A Forensically Sound Adversary Model for Mobile Devices

TL;DR

This paper introduces a forensic adversary model for mobile devices that ensures forensic soundness, aiding practitioners in evidence collection across various platforms and applications.

Contribution

It presents a new adversary model tailored for mobile forensics that incorporates forensic soundness constraints and demonstrates its application on Android devices.

Findings

Successfully extracted forensic data from Android devices using six popular cloud apps.

The model is adaptable to different mobile platforms and technologies.

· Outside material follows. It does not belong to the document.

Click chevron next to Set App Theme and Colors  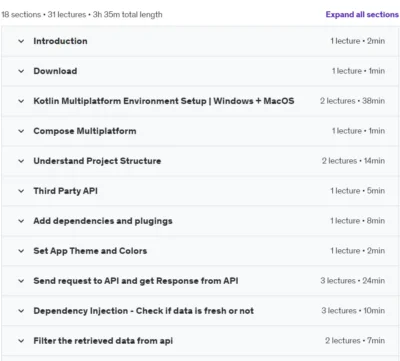21,251
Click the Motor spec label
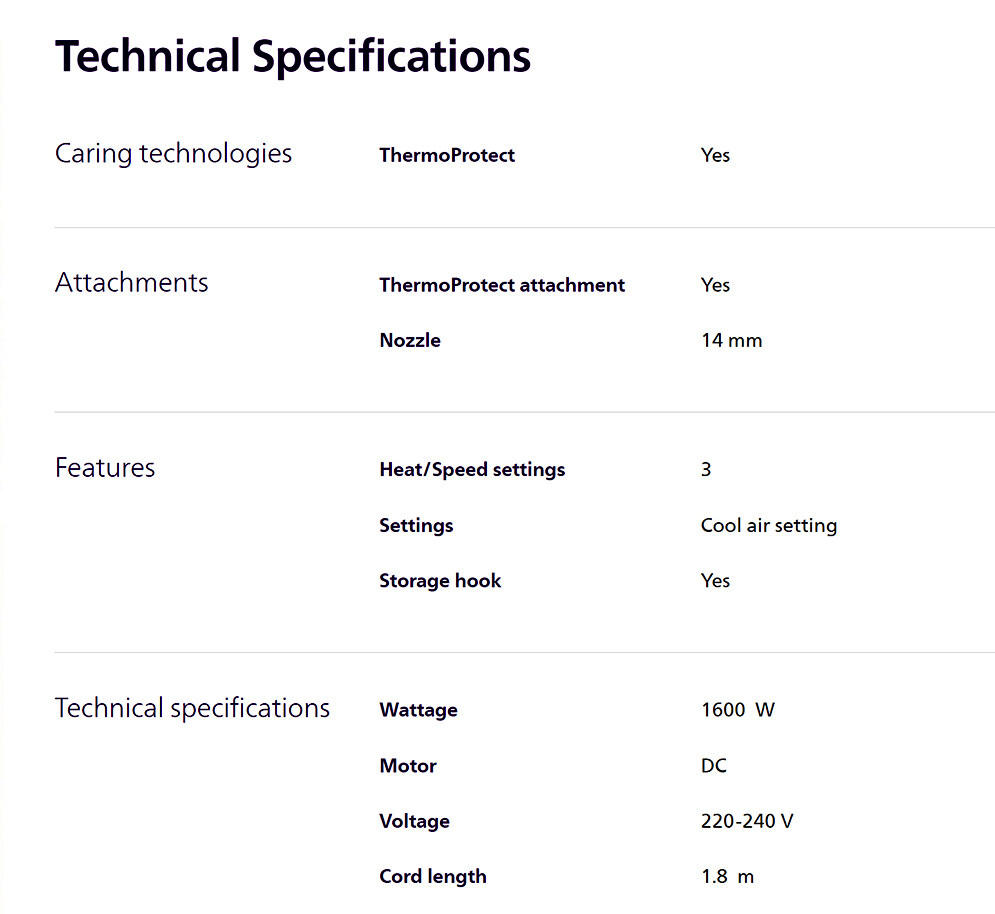This screenshot has height=914, width=995. 408,766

Provides a structured methodology for forensic evidence collection.

Abstract

In this paper, we propose an adversary model to facilitate forensic investigations of mobile devices (e.g. Android, iOS and Windows smartphones) that can be readily adapted to the latest mobile device technologies. This is essential given the ongoing and rapidly changing nature of mobile device technologies. An integral principle and significant constraint upon forensic practitioners is that of forensic soundness. Our adversary model specifically considers and integrates the constraints of forensic soundness on the adversary, in our case, a forensic practitioner. One construction of the adversary model is an evidence collection and analysis methodology for Android devices. Using the methodology with six popular cloud apps, we were successful in extracting various information of forensic interest in both the external and internal storage of the mobile device.